Make Space for Yourself
Even something as simple as taking a shower or stepping outside for a few minutes can feel impossible when your day is filled with tasks. That’s why scheduling personal time—and sticking to it—is important. Try:
- Setting a daily alarm to take a five-minute break
- Going outside for fresh air
- Listening to music or sitting in silence
- Drinking a full glass of water without multitasking
These small pauses can help your brain recharge and create a sense of control in your day.
Know Your Limits
Caregivers often juggle multiple responsibilities beyond the stroke survivor—children, aging parents, partners, pets, household chores. It’s no wonder burnout happens.
Be honest about what you can and can’t do. Set boundaries. Let people know when you’re overwhelmed. Saying “yes” to help is not a sign of weakness—it’s a step toward sustainability.
Don’t Take It Personally
Stroke survivors often experience emotional and behavioral changes, especially in the early months. You may notice:
- Mood swings
- Frustration or irritability
- Withdrawal or depression
It can feel hurtful, but remember: this isn’t about you. These changes are part of the healing process after a traumatic brain injury. If it’s becoming difficult to cope, seek the support of a therapist or counselor who can help you process your own emotions while supporting your loved one.

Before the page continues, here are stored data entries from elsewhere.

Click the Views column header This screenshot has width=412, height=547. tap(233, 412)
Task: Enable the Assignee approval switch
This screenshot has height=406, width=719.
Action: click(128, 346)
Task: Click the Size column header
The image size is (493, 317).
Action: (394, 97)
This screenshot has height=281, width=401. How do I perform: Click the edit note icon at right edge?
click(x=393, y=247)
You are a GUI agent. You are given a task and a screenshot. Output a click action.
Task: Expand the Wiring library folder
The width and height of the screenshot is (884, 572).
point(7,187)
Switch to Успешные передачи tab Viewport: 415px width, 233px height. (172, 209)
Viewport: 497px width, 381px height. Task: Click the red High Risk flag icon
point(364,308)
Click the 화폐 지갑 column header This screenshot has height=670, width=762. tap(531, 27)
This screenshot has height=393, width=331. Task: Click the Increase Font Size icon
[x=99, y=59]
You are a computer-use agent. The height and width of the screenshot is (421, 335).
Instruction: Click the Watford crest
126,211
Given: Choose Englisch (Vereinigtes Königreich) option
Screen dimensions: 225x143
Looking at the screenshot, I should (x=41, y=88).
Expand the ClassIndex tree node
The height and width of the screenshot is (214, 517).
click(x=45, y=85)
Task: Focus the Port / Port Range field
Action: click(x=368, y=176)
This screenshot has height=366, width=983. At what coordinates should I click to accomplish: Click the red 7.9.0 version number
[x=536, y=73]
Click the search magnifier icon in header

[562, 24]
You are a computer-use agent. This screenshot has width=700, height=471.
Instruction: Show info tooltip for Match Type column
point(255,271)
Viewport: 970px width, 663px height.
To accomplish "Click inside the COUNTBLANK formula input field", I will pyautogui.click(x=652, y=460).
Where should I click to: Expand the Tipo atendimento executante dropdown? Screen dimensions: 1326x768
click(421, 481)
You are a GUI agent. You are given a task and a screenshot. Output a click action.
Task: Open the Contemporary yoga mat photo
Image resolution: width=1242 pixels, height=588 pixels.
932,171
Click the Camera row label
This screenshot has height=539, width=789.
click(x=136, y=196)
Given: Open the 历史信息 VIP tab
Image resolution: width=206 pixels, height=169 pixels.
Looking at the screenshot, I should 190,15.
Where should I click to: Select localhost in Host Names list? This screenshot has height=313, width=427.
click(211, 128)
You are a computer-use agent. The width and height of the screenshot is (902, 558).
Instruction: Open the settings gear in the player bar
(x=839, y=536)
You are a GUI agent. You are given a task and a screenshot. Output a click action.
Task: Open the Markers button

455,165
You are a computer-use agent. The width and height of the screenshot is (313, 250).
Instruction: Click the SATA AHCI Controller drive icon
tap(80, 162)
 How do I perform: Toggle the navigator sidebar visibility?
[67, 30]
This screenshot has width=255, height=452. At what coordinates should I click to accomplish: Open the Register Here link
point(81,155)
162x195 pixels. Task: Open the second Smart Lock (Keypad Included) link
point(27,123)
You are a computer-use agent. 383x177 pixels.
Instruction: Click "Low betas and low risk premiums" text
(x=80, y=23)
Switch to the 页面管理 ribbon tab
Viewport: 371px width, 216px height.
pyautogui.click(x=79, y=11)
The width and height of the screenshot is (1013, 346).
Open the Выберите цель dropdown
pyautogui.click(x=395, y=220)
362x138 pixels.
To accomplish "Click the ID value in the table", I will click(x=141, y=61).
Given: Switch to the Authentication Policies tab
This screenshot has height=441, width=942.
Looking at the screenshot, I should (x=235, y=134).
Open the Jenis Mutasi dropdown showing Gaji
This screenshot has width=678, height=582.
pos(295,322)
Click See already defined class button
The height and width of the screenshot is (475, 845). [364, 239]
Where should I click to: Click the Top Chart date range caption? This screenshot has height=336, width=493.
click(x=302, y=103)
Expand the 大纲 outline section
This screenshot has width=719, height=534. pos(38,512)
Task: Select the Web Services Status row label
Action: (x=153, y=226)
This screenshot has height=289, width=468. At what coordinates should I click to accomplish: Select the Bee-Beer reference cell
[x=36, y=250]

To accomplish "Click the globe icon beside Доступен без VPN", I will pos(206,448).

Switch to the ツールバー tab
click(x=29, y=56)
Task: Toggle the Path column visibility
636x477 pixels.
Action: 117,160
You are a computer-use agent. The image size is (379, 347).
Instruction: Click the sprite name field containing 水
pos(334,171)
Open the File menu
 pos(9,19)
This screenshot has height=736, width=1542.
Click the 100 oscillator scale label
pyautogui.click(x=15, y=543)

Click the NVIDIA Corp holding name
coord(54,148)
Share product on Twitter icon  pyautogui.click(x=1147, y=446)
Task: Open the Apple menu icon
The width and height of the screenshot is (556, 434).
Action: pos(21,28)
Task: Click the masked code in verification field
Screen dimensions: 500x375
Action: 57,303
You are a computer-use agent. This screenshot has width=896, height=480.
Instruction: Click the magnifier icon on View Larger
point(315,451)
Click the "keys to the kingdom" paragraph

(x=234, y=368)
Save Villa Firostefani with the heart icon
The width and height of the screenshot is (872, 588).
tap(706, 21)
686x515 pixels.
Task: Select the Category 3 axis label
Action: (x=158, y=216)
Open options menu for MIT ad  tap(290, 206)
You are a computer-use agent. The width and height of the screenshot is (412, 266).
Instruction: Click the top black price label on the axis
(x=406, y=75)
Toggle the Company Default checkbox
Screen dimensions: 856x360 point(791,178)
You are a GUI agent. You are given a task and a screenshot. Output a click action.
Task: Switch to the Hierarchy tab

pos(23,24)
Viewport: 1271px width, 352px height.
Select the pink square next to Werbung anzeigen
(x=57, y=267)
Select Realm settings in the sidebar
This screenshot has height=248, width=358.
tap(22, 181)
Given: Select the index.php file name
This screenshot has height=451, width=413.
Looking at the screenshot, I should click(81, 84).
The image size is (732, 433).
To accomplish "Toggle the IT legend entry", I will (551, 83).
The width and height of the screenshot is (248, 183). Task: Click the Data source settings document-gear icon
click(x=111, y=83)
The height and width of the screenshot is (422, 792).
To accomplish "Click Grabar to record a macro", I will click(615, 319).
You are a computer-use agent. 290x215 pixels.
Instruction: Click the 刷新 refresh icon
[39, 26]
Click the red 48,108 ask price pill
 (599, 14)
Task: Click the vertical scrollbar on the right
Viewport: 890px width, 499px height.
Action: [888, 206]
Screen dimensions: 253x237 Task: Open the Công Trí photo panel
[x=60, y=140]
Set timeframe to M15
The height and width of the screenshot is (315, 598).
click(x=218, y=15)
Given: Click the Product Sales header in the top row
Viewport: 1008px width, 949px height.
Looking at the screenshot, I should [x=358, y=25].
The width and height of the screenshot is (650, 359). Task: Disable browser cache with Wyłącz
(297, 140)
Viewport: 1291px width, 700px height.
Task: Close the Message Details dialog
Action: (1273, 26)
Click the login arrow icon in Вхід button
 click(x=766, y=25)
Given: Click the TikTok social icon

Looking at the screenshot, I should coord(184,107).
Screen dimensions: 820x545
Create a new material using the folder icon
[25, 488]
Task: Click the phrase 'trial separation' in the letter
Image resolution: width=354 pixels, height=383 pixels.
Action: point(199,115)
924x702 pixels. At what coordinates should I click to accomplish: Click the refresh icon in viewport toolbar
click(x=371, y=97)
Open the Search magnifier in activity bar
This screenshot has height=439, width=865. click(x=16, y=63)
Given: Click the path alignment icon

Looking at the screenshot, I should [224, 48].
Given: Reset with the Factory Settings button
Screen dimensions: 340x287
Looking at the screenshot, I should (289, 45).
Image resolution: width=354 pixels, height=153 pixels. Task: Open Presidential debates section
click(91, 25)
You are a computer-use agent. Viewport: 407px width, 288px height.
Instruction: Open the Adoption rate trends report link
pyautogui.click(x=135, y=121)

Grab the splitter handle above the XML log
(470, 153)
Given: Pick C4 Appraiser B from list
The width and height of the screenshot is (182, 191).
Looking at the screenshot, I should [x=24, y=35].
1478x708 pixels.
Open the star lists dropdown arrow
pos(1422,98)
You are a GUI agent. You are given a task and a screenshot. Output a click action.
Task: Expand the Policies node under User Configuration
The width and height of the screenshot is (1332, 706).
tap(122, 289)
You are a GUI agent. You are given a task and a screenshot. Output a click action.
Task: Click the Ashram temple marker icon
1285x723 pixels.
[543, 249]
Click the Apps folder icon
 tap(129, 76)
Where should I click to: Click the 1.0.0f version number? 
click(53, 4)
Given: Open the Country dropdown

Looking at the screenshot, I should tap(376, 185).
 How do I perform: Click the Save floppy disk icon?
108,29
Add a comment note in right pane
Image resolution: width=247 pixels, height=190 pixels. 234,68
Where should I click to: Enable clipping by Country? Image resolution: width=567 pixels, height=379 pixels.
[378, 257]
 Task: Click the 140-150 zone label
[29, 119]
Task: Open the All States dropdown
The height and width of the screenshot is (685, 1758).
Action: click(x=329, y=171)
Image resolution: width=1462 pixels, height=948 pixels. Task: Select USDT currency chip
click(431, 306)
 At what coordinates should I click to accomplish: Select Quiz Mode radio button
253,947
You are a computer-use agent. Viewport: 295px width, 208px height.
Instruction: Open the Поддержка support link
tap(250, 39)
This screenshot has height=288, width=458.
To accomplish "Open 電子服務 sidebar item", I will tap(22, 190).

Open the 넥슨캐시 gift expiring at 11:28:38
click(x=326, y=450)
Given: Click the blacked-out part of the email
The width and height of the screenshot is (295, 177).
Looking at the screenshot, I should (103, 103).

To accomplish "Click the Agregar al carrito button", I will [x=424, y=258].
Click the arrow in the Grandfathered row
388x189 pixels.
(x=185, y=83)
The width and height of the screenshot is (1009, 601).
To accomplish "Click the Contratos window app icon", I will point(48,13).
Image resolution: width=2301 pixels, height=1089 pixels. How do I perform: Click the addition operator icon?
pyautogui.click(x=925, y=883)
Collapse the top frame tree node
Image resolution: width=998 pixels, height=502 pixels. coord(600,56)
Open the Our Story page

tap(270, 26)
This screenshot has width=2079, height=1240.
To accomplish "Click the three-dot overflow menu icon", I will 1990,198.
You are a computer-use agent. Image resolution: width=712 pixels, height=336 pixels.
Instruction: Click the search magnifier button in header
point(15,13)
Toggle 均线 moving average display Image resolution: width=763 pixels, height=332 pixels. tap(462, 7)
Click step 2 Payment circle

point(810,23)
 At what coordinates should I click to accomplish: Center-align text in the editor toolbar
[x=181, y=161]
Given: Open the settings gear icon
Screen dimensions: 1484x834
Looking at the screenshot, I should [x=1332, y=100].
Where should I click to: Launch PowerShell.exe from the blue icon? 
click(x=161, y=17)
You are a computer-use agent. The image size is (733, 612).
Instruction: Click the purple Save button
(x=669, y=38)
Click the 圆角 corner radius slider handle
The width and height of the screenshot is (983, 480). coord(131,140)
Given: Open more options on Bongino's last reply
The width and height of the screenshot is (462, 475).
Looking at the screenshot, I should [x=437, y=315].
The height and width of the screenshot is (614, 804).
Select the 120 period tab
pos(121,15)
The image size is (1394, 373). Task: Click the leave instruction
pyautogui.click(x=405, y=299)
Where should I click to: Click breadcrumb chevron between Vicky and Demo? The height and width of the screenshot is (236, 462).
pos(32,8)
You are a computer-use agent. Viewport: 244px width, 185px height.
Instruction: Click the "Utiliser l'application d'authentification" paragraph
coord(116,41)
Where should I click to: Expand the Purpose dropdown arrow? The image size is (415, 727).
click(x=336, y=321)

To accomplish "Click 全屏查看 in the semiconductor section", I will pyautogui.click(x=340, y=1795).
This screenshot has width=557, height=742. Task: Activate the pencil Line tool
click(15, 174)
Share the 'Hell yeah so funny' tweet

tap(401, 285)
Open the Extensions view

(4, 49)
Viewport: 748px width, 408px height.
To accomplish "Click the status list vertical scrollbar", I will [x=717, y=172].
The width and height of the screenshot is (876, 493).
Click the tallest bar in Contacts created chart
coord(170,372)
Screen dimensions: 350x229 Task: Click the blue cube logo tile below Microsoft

Ask for Help—And Accept It
Your support system may want to help, but they don’t always know how. Be specific. Try saying:
- “Could you bring a few groceries this week?”
- “Would you sit with them for an hour so I can take a walk?”
Medical professionals are also part of your village. Don’t hesitate to call your loved one’s care team with questions about medications, symptoms, or resources. The more you know, the more empowered you’ll feel.
Try Reflective Journaling
When you’re overwhelmed, it’s easy to focus only on what’s going wrong. Journaling can help you reframe your day and find moments of gratitude. Try this every night:
- Write down two things that felt hard or frustrating
- Then write down two things that went well or brought you joy
Maybe it’s as simple as finishing a full cup of coffee before it got cold. Writing it down helps you acknowledge both the challenges and the small victories.
You Matter, Too
Caregiving is an act of love—but it’s also hard. If you’ve done even one thing for yourself today, you’ve taken a step toward better mental health. If you need more support, organizations like Mental Health America offer free resources for caregivers.
You are not alone—and you deserve care too.